|Pearl Jam - Manchester, MEN Arena - 20th June 2012|
|Written by Jamie Richards|
|Saturday, 30 June 2012 04:30|
Connected is the word, and make no mistake about that, because that is simple the only word to describe the feeling at a Pearl Jam show, even though in an enormo-dome that houses 20,000 people, some of whom inevitably indulge in the arena rock distractions of popcorn and candy floss, the electricity between band and audience is undeniable, and tonight was to be no exception.
Opening band X performed their obligatory warm up slot to a more than half full arena and with pretty much everyone in attendance having little or no knowledge of the band or their material, you have to say they did an admirable job. Polite applause grew throughout their set of American pop punk, which could be predictably described as Ramones meets Blondie, and eventually becomes genuine enjoyment throughout. It's a tough job for X, perhaps a thankless task even, but they were pretty tight and I could easily imagine them providing a 'gig of the year' experience in the correct venue, sadly this place is not that venue.
Forty minutes after X leave, the lights dim on the most modest of back lines in the arena rock world - no Marshall stacks here, just the same basic and personal selection of cabs and monitors any Pearl Jam fan would recognise anywhere, and the sedate piano intro heralds a welcoming and expectant roar from the now packed house as the five conquering heroes (six with keys man Boom Gasper) enter as nonchalantly as they ever have done. Without a word, and with the excited roar still ringing around, the recognisable chords of 'Release' herald the start of the next chapter of Pearl Jam; because every show really is a chapter.
Unlike pretty much every other band, Pearl Jam play a different set each night, which they apparently draw up in the hour or two before the gig. Sure there are staples, but the band do pride themselves on mixing things up; hence a stomping 'Do the Evolution' rolling out as second number, closely followed by the slickness that is 'Corduroy'. The band obviously energized, and focussed on this first night of the European tour just plough through the first five songs before frontman Eddie Vedder addresses the crowd with his usual warmth, "how are you? We ask it collectively, but mean it as individuals, really, how are you?" It's met with 20,000 roars, and Vedder amusingly points out that he's sure one guy way out in the sea of admirers has responded "well, I'm okay now...but a few months ago I had a bit of a tough time...". 'Elderly Woman Behind The Counter In A Small Town' from the band's second album, 'Vs.', provides the first big sing-along, closely followed by the night's first real rarity in the form of 'Pilate' from the 'Yield' album; I will admit that being in the seats you do encounter more 'greatest hits' fans, and a little piece of me dies when a couple of popcorn munchers park themselves back down until they hear a song they know. The part-timers didn't have long to wait though as a monumental 'Even Flow' threatens to shake trains from tracks at next door's railway station.

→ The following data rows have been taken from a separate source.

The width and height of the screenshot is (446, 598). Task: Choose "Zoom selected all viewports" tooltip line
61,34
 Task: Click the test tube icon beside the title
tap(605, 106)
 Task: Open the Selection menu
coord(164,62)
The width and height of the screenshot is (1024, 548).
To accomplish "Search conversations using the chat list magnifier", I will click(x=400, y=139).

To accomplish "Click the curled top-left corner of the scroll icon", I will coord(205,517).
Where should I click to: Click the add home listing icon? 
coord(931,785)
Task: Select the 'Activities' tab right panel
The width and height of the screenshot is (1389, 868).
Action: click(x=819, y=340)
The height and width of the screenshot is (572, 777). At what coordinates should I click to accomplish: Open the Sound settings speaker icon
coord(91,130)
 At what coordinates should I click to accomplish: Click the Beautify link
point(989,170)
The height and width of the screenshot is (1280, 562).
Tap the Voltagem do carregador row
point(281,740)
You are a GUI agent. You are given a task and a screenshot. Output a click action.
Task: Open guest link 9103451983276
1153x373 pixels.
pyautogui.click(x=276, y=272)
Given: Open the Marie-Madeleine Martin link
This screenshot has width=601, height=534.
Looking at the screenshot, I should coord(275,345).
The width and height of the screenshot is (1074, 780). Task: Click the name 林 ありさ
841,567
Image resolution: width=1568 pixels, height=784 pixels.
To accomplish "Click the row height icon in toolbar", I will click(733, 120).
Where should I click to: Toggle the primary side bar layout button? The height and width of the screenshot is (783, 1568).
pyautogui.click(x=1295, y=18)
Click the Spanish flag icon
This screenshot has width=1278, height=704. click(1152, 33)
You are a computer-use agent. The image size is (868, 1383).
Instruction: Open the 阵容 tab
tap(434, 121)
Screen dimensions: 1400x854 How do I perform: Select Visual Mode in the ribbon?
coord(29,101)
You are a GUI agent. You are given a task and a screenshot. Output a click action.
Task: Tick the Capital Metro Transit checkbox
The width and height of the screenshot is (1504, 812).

'Unthought Known' from the excellent 'Backspacer' album follows before the band treat the hard core to a trio of delights in the shape of 'Half Full', 'Insignificance' and an unfamiliar song that turns out to be a Buzzcocks cover. 'Immortality' which is surely an underappreciated modern rock classic begins, and stops as Vedder realises he is in fact playing the wrong guitar, hastily re-aquainted with his trusty, battered Telecaster he informs us that "as good as that guitar is, it will never be the friend to me that this one is," and he replays the intro.....and he's right, of course. Like any Pearl Jam show, the pace changes on a whim and gentle acoustic songs like 'Nothing Man' and 'Just Breathe' rub shoulders with monsters like 'Why Go' and a piercing 'State of Love and Trust'. Lots has been written about the 'deconstruction' of the band's fame over the years, but maybe what isn't reported on, principally because only people who've been present at Pearl Jam shows over the years would have noticed, is that along the way they have also been building possibly the most complete rock 'n' roll show you could see in this day and age. I say complete, meaning no bullshit but just the right amount of friendly banter, no explosions but just the right amount of flashy lights, and no bells or whistles to distract you from the sight and sound of five guys playing great songs with all the enthusiasm of a hungry break through act.
The first set of encores is highlighted by Joe Strummer's 'Arms Aloft', and Eddie's moving tribute to the recent tragedy that befell Radiohead, that culminates in a crushing version of 'Porch'. Once again the band leave the stage, returning for a finale that would leave the crowd pretty much helpless, the radio friendly 'Better Man' followed by 'Come Back' played as a request from someone packed in the sea of bodies at the front. Then it's the killer blow of 'Jeremy' and 'Alive' that see the place rocking from front to back.
As is now traditional at these Pearl Jam events, the house lights are on for the final song, which they have tonight decided will be a near ten minute celebration of Neil Young's 'Rockin' In The Free World', which sees singing, grinning, sweaty, no holds barred delirium spread throughout the illuminated Manchester Arena. Two and a half hours, twenty six songs; a more joyous experience I could not imagine.